# What is being asked:
An answer that reproduces all the entries exactly is what is needed.

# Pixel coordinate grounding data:

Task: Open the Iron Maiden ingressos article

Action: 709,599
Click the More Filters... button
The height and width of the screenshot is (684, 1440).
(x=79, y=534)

# Written answer:
Task: Open the Iron Maiden ingressos article

Action: 709,599
Click the More Filters... button
The height and width of the screenshot is (684, 1440).
(x=79, y=534)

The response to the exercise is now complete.